As you received Christ Jesus as Lord, so walk in Him, rooted and built up in Him and established in fate, just as you were taught, abounding in thanksgiving.
Keeping a gratitude journal … it’s a recommendation from everyone from Oprah to Judy in my small group. If you haven’t kept one, it’s a great time to start.
A gratitude journal focuses on the blessings in your life, re-centering you on God’s gifts. Looking back through the pages, we may find numerous blessings that we’ve forgotten about in the rush of the world. This journal would be helpful in doing another great practice of mindful Christianity today: Spending 30 minutes thanking God for our answered prayers.
So pick up your journal or your list of blessings written earlier this week. Take some time to walk (or sit) with the Lord today to let him know that you’ve noticed how He has blessed you.
Today is Christ the King, the last Sunday of the Christian year. It’s also the Sunday before Thanksgiving, time for scrambling in many homes as the preparations for Thanksgiving dinner begin: Getting the turkey out of the freezer. Rearranging the refrigerator so the turkey fits to defrost. Making spiced nuts for appetizers and an ice cream pie as one of the desserts. Writing a check to the food bank to help feed the homeless and hungry.
In all this, we seek to feel the presence of Jesus. What would he tell us about thanksgiving? One way to find out is to meditate on moments when he expressing gratitude. Here are a few:
Matthew 11:25: Jesus declared, “I thank you, Father, Lord of heaven and earth, that you have hidden these things from the wise and understanding and revealed them to little children. Yes, Father, for such was your gracious will.”
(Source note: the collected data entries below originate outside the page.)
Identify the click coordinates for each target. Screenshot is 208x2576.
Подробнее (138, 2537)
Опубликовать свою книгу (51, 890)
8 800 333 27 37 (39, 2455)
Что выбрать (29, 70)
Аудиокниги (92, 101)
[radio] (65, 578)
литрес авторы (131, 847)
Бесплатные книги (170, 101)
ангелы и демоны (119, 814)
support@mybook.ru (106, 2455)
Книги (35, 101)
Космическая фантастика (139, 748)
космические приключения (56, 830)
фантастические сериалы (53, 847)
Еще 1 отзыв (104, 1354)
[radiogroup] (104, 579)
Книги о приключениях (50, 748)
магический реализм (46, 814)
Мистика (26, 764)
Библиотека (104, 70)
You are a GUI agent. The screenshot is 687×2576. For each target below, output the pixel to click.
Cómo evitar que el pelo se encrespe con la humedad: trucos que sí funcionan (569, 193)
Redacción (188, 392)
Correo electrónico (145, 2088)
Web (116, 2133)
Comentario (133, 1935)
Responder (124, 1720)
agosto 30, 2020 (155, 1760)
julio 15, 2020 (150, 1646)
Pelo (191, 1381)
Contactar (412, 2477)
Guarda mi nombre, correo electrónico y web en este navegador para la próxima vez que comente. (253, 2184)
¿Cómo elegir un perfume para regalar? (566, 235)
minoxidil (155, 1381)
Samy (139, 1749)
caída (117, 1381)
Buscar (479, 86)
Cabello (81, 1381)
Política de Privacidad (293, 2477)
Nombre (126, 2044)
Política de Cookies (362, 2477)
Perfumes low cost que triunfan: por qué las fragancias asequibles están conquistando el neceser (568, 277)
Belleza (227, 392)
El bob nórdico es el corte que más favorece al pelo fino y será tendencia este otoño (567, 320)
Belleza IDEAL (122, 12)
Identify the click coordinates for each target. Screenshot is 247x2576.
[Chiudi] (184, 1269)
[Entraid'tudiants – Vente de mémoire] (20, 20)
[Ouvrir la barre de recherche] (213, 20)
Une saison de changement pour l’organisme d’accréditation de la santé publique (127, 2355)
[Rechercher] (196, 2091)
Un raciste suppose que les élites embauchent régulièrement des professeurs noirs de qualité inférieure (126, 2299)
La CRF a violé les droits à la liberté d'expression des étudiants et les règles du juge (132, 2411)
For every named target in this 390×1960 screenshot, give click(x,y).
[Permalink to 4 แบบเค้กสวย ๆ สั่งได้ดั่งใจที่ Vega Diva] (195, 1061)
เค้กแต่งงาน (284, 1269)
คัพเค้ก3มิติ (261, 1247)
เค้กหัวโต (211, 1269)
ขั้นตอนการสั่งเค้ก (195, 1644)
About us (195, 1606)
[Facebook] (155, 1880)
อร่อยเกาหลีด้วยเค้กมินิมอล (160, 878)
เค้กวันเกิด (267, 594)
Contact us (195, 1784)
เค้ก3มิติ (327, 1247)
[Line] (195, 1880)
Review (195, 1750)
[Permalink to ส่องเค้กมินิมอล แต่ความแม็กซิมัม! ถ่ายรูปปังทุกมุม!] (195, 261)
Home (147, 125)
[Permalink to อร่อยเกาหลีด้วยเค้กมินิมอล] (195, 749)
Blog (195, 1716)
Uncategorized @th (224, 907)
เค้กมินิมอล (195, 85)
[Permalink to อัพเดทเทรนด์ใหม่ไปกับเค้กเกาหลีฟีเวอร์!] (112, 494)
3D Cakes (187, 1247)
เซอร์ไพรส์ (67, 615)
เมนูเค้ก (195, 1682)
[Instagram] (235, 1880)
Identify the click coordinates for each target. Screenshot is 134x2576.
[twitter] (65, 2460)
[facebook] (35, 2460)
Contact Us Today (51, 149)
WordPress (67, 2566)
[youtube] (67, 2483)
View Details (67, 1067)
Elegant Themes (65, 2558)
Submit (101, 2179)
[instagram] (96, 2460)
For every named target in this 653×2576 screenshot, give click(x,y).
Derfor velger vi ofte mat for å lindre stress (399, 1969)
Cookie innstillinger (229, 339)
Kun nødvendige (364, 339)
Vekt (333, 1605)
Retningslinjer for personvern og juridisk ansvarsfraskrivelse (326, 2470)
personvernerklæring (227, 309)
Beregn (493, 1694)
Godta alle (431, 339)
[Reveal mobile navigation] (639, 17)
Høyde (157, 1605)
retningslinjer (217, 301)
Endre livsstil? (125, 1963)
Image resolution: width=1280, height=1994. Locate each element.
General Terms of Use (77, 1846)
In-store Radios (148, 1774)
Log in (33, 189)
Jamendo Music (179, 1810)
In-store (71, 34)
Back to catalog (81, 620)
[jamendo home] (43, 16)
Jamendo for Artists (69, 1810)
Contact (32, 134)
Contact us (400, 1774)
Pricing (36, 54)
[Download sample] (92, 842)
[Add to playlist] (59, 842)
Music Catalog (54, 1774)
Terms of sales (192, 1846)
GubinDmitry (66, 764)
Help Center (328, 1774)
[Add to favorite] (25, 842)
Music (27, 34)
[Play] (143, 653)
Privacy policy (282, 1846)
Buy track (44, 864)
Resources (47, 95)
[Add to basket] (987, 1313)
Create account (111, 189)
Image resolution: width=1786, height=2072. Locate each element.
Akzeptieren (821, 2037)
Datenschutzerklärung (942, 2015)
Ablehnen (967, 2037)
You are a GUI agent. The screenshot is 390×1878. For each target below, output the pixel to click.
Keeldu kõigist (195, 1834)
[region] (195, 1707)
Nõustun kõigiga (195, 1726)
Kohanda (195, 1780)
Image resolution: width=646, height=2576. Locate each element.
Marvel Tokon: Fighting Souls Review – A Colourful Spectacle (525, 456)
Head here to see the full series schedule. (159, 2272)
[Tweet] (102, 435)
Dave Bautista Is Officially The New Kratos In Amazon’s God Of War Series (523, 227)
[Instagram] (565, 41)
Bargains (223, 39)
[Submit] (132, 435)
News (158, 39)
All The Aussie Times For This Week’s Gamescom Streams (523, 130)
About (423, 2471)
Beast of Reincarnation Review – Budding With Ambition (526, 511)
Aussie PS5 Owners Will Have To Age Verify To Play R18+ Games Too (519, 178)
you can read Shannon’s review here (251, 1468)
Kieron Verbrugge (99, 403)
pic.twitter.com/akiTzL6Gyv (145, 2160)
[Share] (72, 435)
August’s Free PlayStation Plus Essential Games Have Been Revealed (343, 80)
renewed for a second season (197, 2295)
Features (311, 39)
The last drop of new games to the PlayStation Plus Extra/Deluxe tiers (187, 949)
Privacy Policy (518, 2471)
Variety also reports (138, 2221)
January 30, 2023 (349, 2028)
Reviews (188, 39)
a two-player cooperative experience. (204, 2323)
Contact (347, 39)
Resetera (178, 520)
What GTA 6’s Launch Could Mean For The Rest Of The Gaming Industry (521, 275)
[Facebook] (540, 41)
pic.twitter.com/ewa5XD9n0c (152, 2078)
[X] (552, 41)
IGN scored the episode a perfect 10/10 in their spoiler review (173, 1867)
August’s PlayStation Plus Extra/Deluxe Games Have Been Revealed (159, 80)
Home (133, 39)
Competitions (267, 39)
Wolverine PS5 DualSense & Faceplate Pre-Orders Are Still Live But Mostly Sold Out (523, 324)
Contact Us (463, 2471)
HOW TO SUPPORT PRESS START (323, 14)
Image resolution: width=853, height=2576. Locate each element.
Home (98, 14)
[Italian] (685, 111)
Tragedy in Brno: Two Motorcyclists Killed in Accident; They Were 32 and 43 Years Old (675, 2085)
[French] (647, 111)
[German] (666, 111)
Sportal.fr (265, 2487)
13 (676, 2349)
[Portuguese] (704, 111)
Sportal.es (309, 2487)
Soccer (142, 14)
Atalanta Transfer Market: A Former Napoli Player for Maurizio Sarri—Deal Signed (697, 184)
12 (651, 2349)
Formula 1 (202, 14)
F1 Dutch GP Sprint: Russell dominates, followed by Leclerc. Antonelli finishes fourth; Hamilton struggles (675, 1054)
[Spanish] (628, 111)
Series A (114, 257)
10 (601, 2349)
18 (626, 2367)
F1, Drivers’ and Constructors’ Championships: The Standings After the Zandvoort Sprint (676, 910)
John 11:41: They took away the stone (from Lazarus’ tomb.) And Jesus lifted his eyes and said, “Father, I thank you that you have heard me.”
Matthew 15:36: Jesus took the seven loaves and the fish, and, having given thanks, he broke them and gave them to the disciples.
Luke 22:17: And he took the cup, and, when he had given thanks, he said, “Take this, and divide among yourselves. For I tell you that from now on, I will not drink of the fruit of the vine until the kingdom of God comes.”
Jesus is not only God; he is the finest example of a grateful human being.